Touching Evil is obsessed with time. San Francisco Organized and Serial Crimes
Unit detective David Creegan (Jeffrey Donovan) was dead for 10 minutes after a
man in a ski mask shot him in the head. Now fully recovered, he's a slightly
tormented, often bemused man with a surplus of visions that surface like
pinpricks and a shortage of impulse control -- making him a great investigator
and an occasionally annoying partner to Susan Branca (Vera
Farmiga).
''Evil'' is much more engaging, however, than a mere
odd-couple cop show, or even a good serial-killer series. Taking cues from the
surreality of ''12 Monkeys'' and the Hughes brothers' hyper-stylized ''From
Hell'' (no surprise, since the brothers and Bruce Willis are among the exec
producers), ''Evil'' has created one bitter little fairyland. It's a place where
day and night twist into each other quite regularly: Creegan suffers insomnia
and sometimes dreams while awake. His adopted best friend, Cyril (the
pinball-eyed Pruitt Taylor Vince), is a schizophrenic who, when not properly
dosed, believes Creegan is the one kindly figure in his endless nightmare. If he
can only wake up he'll be back on his proper planet.
Cyril's wish is a
running theme: Please let me be dreaming.

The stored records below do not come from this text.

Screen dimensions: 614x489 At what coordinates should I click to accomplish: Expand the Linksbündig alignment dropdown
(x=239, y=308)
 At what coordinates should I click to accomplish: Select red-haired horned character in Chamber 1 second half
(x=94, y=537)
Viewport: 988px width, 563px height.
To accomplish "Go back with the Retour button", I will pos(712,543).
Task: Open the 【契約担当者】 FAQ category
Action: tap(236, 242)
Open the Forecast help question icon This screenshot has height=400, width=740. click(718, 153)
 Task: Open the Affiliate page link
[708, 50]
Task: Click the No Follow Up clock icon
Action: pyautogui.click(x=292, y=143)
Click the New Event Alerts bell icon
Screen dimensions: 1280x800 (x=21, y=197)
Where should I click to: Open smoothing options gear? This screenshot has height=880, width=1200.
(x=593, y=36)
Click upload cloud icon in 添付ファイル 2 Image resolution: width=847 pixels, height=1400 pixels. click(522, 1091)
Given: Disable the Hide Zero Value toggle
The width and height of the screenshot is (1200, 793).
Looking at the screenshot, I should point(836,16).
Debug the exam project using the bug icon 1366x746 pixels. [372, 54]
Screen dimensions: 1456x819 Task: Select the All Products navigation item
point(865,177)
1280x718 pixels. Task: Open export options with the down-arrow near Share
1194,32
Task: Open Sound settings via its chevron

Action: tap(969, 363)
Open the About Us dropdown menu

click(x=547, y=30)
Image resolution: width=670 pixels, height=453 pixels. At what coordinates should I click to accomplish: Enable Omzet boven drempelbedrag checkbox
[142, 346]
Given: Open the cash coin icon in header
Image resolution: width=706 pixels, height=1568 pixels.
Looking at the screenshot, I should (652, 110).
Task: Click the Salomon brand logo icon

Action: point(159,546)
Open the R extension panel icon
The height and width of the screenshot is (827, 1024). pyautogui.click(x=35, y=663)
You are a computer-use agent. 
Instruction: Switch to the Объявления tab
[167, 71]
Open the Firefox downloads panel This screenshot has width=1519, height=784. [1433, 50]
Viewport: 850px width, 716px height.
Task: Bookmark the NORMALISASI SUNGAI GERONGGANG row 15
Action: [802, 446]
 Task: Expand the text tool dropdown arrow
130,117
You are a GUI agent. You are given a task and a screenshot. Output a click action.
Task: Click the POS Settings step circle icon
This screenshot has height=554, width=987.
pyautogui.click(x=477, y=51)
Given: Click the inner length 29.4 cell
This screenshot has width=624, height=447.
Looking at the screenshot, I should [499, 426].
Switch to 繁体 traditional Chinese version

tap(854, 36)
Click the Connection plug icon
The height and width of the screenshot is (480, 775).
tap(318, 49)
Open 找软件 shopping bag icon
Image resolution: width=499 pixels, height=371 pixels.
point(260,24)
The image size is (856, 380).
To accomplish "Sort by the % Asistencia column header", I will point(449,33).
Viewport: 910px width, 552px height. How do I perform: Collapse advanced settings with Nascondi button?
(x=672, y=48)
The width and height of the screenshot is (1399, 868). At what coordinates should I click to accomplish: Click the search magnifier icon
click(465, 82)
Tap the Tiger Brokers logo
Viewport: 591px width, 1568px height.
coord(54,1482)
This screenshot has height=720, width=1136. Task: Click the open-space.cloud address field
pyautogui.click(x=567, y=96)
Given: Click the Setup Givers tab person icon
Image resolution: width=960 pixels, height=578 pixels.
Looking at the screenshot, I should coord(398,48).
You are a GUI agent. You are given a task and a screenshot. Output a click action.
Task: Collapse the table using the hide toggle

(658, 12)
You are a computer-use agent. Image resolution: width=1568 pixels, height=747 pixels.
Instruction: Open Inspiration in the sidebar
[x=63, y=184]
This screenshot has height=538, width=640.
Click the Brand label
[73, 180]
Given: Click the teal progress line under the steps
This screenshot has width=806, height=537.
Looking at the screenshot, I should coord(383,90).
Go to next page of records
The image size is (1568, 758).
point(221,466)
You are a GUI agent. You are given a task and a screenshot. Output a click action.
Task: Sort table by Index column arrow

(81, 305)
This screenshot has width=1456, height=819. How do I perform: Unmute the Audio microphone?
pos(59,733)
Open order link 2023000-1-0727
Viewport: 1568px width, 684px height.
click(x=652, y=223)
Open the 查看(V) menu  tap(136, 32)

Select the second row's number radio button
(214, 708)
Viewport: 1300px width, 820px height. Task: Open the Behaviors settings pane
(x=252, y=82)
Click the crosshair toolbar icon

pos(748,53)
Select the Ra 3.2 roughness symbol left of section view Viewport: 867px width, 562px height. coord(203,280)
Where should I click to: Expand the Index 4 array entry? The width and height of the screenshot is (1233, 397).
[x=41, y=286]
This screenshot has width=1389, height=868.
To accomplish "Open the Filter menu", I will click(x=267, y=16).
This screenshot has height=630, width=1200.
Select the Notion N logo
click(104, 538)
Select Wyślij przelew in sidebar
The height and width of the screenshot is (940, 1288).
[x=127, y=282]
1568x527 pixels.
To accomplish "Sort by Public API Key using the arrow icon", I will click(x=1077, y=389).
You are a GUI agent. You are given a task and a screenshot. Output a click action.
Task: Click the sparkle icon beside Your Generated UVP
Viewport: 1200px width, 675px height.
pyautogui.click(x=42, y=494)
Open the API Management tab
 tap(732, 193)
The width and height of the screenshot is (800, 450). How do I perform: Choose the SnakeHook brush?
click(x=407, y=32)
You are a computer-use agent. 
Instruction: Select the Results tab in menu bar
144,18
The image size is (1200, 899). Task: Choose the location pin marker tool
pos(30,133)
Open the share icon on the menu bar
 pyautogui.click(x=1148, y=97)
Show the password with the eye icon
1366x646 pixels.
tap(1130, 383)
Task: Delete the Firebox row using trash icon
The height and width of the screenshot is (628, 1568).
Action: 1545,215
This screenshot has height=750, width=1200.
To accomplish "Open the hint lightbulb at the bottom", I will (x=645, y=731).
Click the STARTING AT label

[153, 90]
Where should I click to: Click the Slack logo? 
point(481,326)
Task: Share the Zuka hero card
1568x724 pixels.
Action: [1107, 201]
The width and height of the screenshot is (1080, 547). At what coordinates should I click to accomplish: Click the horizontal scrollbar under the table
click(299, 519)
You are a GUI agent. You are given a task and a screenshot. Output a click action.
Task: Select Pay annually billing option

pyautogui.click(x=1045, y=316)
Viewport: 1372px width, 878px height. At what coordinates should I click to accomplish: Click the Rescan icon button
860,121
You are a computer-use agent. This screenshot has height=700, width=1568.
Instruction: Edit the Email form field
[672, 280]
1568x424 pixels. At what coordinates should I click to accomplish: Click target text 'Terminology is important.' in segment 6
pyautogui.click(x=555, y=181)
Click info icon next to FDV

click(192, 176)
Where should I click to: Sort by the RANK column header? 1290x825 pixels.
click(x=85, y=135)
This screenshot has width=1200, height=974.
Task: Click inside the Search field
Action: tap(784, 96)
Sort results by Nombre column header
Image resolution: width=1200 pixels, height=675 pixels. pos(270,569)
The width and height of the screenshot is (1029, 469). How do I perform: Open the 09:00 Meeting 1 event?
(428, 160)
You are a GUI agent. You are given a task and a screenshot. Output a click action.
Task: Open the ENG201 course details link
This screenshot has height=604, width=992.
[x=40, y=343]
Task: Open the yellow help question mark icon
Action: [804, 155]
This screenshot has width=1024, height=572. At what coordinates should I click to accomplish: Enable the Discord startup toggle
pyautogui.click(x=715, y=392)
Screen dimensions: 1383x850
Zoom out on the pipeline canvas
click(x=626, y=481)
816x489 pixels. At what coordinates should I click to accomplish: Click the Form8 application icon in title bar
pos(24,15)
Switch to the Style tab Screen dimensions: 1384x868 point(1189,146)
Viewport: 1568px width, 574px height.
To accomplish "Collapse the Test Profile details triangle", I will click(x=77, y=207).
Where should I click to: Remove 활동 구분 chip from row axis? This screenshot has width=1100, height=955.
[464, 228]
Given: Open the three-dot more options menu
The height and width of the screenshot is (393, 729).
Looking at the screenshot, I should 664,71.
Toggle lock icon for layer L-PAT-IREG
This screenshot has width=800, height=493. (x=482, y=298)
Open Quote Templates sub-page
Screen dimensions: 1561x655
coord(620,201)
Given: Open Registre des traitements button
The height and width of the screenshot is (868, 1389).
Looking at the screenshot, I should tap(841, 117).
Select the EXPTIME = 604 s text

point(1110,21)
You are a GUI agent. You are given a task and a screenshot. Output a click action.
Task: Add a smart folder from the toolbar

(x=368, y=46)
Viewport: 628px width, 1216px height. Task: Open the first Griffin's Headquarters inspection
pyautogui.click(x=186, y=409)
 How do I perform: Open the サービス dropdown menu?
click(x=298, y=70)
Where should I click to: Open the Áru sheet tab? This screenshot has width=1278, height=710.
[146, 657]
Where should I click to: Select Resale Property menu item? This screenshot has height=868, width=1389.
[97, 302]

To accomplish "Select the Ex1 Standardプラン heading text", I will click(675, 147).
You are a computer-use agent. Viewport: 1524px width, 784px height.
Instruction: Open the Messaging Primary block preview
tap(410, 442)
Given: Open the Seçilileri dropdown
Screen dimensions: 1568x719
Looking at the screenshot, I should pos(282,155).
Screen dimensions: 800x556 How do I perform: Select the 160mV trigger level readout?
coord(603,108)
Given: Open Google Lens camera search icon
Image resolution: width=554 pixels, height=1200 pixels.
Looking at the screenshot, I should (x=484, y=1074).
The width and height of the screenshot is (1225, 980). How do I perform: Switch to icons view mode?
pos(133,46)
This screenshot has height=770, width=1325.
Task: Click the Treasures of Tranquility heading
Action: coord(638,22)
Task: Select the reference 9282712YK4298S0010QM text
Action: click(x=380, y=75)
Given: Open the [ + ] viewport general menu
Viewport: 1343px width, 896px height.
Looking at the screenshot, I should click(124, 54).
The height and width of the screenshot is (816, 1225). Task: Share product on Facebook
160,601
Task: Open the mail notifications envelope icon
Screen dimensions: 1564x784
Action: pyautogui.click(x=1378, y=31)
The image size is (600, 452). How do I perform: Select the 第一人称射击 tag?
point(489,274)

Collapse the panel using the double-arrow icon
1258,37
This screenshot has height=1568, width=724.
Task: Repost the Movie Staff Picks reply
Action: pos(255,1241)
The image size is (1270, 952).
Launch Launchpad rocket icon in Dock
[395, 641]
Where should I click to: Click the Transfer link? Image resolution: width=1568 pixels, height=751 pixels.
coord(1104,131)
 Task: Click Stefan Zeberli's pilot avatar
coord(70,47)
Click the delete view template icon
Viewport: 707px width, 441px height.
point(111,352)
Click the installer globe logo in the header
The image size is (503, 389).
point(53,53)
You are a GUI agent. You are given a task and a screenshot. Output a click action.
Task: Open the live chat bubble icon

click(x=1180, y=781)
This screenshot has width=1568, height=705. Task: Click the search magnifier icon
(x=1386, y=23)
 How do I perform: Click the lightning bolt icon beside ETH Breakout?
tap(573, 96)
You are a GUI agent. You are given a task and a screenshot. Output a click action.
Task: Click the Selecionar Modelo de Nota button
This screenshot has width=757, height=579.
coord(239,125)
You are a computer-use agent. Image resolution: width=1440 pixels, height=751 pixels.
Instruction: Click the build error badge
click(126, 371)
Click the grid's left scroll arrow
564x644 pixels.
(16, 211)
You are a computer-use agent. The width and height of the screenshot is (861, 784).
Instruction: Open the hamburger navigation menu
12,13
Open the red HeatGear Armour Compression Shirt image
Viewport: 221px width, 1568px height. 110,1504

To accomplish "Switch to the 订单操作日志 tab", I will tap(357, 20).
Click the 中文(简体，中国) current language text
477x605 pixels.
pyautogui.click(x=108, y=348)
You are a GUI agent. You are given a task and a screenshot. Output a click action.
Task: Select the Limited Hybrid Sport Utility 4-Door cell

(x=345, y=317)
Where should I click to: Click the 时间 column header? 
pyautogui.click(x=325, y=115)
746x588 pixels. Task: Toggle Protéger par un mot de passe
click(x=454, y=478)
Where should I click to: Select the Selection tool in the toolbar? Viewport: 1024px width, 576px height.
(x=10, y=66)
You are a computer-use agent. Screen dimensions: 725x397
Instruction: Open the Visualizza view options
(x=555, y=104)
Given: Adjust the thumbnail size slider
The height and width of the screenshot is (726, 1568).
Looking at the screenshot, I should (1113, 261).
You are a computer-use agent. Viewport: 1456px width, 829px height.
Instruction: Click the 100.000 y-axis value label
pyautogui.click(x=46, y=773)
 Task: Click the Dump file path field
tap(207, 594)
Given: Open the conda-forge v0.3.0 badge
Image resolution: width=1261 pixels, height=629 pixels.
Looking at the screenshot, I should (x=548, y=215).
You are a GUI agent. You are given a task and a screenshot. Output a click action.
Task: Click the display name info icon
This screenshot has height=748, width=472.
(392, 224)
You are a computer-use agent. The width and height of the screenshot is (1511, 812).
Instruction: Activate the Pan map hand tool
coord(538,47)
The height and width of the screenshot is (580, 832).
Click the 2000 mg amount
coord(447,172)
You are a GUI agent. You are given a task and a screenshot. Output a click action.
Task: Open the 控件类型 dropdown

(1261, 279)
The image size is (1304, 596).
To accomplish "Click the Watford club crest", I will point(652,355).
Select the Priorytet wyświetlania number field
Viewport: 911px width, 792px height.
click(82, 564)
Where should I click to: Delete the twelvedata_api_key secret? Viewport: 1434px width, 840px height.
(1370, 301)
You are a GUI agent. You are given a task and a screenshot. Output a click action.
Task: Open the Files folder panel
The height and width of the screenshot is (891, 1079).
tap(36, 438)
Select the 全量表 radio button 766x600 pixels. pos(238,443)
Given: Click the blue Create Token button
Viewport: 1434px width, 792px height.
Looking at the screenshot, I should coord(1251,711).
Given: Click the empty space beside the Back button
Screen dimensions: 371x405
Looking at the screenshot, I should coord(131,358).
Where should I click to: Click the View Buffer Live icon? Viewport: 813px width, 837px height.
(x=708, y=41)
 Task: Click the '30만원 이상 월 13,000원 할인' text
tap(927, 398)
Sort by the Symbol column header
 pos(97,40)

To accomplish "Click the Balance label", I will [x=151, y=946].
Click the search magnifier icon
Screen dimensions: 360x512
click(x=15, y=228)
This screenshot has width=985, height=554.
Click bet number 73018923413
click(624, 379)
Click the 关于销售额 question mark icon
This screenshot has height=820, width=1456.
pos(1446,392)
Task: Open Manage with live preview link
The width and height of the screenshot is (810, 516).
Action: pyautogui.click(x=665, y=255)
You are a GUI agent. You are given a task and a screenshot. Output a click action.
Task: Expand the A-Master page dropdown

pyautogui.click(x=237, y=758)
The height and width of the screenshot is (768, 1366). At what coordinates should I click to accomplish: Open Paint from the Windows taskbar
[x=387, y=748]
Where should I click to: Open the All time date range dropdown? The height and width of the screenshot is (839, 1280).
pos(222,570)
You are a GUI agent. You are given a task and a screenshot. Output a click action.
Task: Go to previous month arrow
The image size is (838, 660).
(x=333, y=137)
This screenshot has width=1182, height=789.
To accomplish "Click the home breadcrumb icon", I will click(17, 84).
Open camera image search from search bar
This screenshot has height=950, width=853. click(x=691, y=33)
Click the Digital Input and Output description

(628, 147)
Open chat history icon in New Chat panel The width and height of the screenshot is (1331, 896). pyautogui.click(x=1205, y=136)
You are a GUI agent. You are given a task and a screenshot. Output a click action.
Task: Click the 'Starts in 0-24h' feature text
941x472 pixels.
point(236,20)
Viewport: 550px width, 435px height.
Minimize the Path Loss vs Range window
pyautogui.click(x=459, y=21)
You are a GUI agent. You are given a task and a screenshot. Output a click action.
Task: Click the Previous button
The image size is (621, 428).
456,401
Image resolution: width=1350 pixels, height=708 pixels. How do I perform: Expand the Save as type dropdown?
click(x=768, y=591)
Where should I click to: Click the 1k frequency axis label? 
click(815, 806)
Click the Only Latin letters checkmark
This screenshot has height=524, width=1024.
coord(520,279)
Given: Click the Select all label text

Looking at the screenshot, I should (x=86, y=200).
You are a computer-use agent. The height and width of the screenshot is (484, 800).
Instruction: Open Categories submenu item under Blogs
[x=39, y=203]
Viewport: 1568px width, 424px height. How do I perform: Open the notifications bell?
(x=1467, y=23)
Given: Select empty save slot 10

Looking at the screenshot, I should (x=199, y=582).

A farmer investigates a noise in the
barn and finds three mutilated horses. A woman is awakened after being knocked
unconscious, so she can see her gutted stomach. Some scenes are so unlikely,
coincidences so weird, at first you think they're dream sequences. Actually,
they're just ''Evil'''s day-night mind games, turned on the
audience.
Brilliant, then, that the show -- based on the stark British
miniseries -- tweaks our insecurity further. Creegan, our guide through this
freaky wonderland, is a guy who turns somersaults for no reason and strips off
his clothes on a crowded flight because he feels like it. This isn't as Mel
Gibson -- in -- ''Lethal Weapon'' as it sounds, partly because Creegan's tics
can be kind of darling, reflecting a boundless affection for the hurt and
confused. ''Oh, s---, I was supposed to bring Cyril to a volleyball tournament
tonight,'' he blurts in the middle of a manhunt strategy session. ''Cyril loves
coed volleyball.''
Much of the credit for ''Evil'''s success goes to
Donovan, the most charming detective since David Duchovny's oddball ''X-Files''
obsessive. He plays Creegan as a nimble blend of smart-ass, sweetheart, and
wide, gaping wound -- a guy whose antic silliness can swerve into tear bursts
when he commiserates with a murderer that there's no getting his old life back.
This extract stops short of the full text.